On Sat, 29 Aug 2015 at 01:12 Orhan Firat notifications@github.com wrote:

sorry for my late response,

@xishazgh https://github.com/xishazgh i did not receive any files, is it possible for you to upload the files somewhere and share, may be your repo.

@sathishreddy https://github.com/sathishreddy it is quite easy to load a pretrained model (or some of the parameters as in your case). LoadNMT loads everything from the directory specified by config['saveto'] into the main_loop. When you set config['reload'] = True (it is True by default), manager looks into the directory and tries to load params.npz one parameter at a time. What you need to do is to create a params.npz file by your word2vec embeddings, with the field name as -bidirectionalencoder-embeddings.W having the shape as (src_vocab_size, enc_embed) which is (30000, 620) by default. Put this file to your config['saveto'] folder and just run the example. LoadNMT will automatically load your word2vec embeddings and will inform you via logger. Hope this helps,

— Reply to this email directly or view it on GitHub https://github.com/mila-udem/blocks-examples/issues/36#issuecomment-135870481 .

orhanf commented 9 years ago

Hi everyone, here is the (partial) solution for the ones who are getting this error. It seems like, pip installation of blocks is causing the problem because of fuel.

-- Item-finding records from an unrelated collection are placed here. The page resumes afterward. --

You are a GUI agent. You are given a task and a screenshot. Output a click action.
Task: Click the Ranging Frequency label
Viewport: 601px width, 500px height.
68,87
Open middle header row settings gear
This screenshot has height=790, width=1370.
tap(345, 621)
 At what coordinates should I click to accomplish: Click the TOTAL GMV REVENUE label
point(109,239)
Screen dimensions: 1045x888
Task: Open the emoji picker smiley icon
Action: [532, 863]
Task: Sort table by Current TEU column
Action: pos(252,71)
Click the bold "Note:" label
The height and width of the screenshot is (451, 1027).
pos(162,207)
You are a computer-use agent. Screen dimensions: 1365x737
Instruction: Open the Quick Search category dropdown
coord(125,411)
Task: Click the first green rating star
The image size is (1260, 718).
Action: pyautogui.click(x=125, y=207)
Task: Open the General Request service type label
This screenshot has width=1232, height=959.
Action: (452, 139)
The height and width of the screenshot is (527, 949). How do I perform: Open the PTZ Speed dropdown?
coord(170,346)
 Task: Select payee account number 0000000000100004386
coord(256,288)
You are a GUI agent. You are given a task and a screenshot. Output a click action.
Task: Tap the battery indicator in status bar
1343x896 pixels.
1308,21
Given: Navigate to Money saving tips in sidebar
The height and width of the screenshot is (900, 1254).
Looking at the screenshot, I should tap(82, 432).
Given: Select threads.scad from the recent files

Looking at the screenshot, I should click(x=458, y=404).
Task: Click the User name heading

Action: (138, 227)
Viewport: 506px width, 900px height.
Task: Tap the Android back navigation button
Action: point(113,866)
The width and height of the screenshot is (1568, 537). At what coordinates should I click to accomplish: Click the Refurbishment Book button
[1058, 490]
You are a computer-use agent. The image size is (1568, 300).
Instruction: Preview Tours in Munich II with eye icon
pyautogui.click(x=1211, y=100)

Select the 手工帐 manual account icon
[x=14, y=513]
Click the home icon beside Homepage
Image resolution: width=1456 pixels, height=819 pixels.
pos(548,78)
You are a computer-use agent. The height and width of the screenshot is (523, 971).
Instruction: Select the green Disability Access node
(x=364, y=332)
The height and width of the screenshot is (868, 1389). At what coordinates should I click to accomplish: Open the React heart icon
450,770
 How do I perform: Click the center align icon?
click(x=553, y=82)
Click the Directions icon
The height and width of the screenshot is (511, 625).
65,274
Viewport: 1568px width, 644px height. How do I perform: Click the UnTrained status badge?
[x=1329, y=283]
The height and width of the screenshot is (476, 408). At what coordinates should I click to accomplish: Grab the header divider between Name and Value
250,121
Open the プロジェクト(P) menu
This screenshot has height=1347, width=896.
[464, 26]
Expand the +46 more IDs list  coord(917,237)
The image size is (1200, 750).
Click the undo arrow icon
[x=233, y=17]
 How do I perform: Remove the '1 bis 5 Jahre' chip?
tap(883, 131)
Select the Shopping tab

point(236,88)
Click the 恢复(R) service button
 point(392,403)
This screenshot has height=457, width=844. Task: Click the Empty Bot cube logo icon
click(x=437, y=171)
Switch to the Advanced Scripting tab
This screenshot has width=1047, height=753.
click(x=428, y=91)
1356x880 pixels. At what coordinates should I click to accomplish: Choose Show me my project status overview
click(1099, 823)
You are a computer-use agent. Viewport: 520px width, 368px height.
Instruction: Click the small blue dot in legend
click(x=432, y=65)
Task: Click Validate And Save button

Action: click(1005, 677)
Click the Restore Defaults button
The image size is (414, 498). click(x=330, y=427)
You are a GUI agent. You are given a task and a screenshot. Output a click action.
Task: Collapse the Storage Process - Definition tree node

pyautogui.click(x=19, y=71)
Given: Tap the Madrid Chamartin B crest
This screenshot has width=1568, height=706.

This solved the error above, but i have no idea about the actual source of it. @rizar what can be the problem? and what should be the permanent fix?

also, thanks to @merc85garcia for letting me remotely debug the error. @ertugruly, please check this issue

bartvm commented 9 years ago

pip install --upgrade git+git://github.com/mila-udem/fuel.git didn't work? That should get you exactly the same result as cloning and then installing with python setup.py develop...

orhanf commented 9 years ago

@bartvm, i haven't tried that but seems like a more elegant way to fix it :)

abergeron commented 9 years ago

pip install --upgrade is not the same a python setup.py develop since tries to upgrade which can lead to problems for some compiled modules (like numpy not finding the blas, ...).

To properly upgrade a fuel install the command should be pip install --upgrade --no-deps git+git://github.com/mila-udem/fuel.git where the --no-deps part tells pip not to upgrade dependencies.

merc85garcia commented 9 years ago

Hello, I had this issue. I had to uninstall the version of fuel I had and install this one: https://github.com/mila-udem/fuel. I also unsinstall and install again blocks and I could make it work. And I trained a new model from scratch.

rizar commented 9 years ago

For everybody who have every had this issue, please use the latest Fuel: it is now fixed there.